[Exercise goal] Only the closing portion of the entries is to be reproduced: the line containing "Where should I click to: Click" through the very last line, exactly as written.
BEGIN
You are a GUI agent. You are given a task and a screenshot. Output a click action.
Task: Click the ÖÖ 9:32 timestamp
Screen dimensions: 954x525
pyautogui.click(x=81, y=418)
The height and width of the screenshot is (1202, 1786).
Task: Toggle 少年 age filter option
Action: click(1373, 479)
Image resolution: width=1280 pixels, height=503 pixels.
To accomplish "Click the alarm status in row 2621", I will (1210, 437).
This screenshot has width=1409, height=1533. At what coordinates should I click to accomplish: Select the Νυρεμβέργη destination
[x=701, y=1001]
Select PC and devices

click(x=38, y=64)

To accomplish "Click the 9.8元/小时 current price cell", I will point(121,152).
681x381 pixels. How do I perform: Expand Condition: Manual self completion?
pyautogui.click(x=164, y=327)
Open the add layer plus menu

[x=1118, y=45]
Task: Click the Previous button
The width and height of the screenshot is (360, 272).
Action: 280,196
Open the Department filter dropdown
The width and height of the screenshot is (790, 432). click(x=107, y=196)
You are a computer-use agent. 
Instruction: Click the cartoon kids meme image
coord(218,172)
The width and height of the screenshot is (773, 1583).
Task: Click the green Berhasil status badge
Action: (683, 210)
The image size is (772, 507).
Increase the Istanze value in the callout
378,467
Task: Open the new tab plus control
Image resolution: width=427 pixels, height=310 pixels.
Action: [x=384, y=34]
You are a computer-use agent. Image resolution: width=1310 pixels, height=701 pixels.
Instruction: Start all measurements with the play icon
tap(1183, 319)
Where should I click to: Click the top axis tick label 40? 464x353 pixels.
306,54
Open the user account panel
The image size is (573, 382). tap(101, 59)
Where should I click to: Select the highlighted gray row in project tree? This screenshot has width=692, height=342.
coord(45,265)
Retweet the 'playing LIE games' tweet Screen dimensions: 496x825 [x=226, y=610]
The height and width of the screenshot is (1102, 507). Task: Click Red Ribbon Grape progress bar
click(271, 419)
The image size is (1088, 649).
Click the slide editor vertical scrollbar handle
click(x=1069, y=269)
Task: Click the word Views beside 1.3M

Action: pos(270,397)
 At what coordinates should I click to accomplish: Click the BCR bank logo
END
[Answer for the task]
Where should I click to: Click the top axis tick label 40? 464x353 pixels.
306,54
Open the user account panel
The image size is (573, 382). tap(101, 59)
Where should I click to: Select the highlighted gray row in project tree? This screenshot has width=692, height=342.
coord(45,265)
Retweet the 'playing LIE games' tweet Screen dimensions: 496x825 [x=226, y=610]
The height and width of the screenshot is (1102, 507). Task: Click Red Ribbon Grape progress bar
click(271, 419)
The image size is (1088, 649).
Click the slide editor vertical scrollbar handle
click(x=1069, y=269)
Task: Click the word Views beside 1.3M

Action: pos(270,397)
 At what coordinates should I click to accomplish: Click the BCR bank logo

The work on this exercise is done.